Repeat the records word for word, starting at the line that contains "At what (x,y)" and ending at the line that contains "Looking at the", both included, and leave the pictures out of your answer.

• **SOURCE MATERIAL**:
▼

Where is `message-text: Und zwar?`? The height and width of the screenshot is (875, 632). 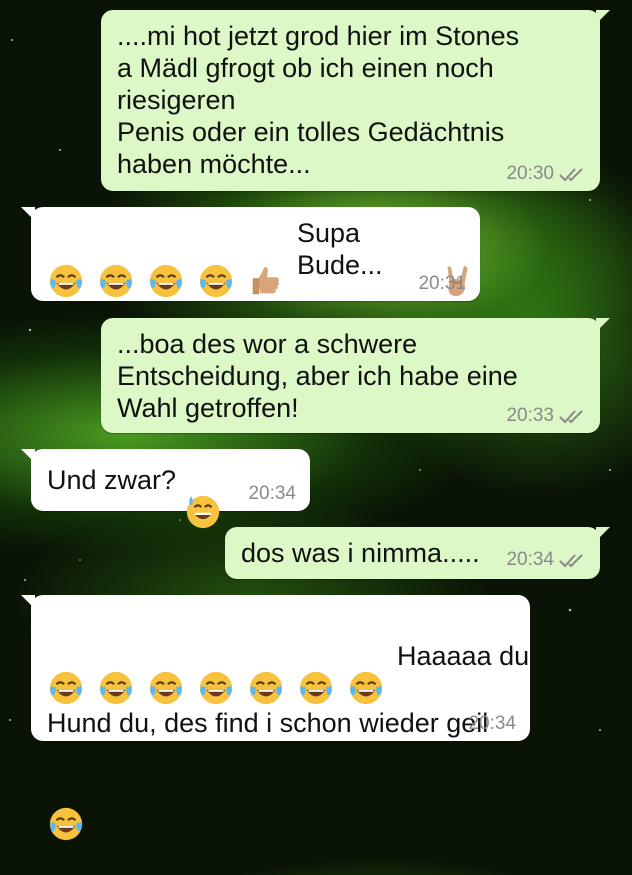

▲
▼

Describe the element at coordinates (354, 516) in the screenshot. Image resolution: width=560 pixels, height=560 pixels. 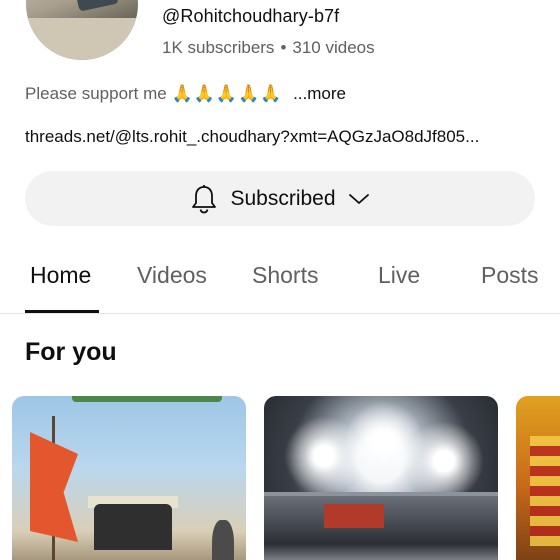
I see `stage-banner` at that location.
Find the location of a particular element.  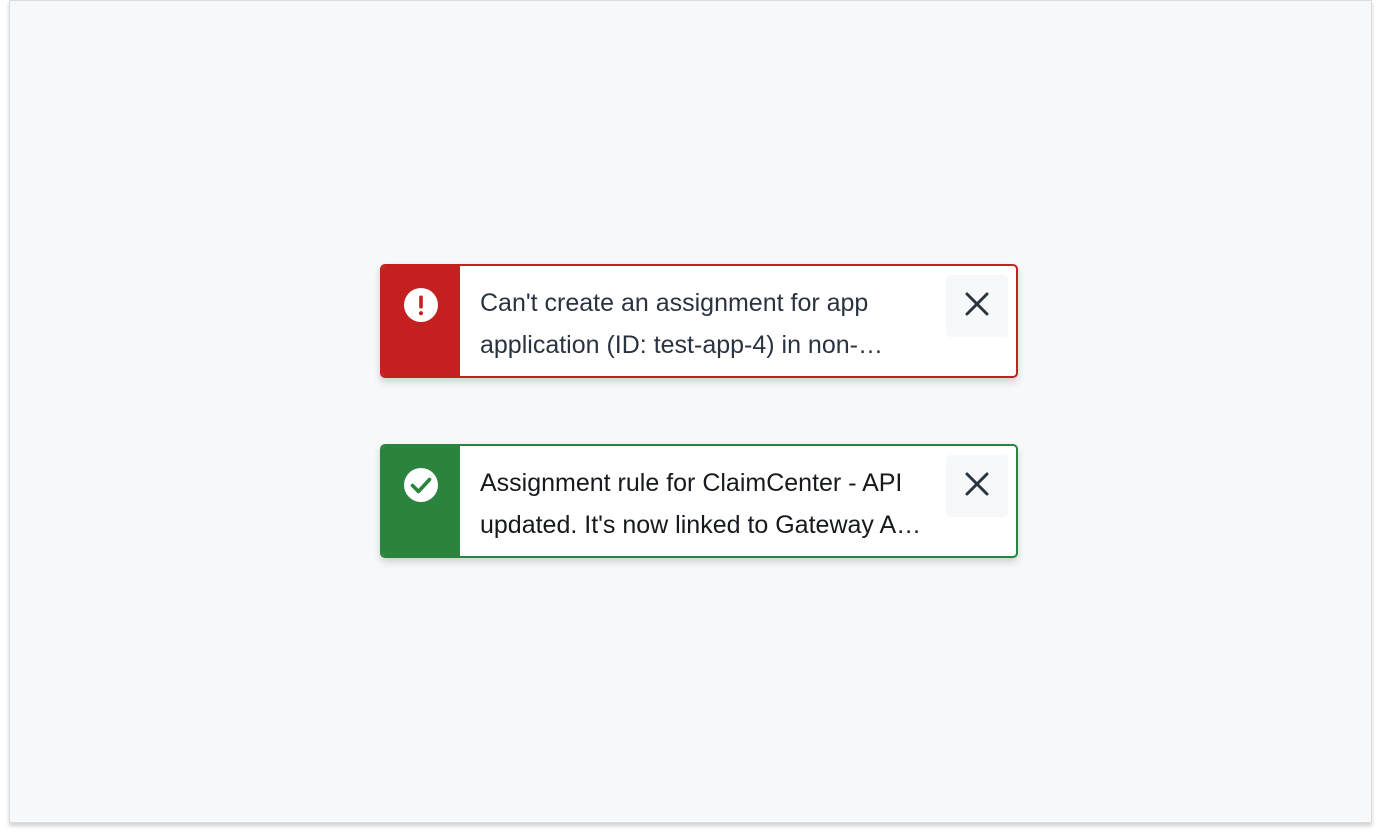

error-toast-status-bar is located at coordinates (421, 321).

▲
▼

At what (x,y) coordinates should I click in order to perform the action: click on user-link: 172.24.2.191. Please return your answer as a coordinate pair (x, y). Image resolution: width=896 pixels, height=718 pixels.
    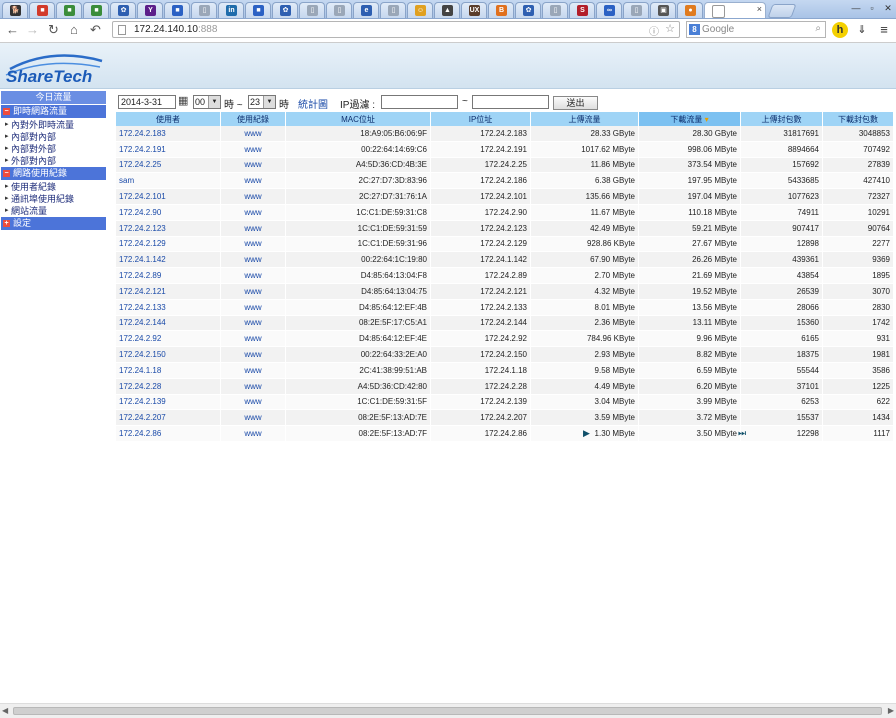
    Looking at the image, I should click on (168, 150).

▲

• **EXERCISE OUTPUT**:
At what (x,y) coordinates should I click in order to perform the action: click on user-link: 172.24.2.191. Please return your answer as a coordinate pair (x, y). Image resolution: width=896 pixels, height=718 pixels.
    Looking at the image, I should click on (168, 150).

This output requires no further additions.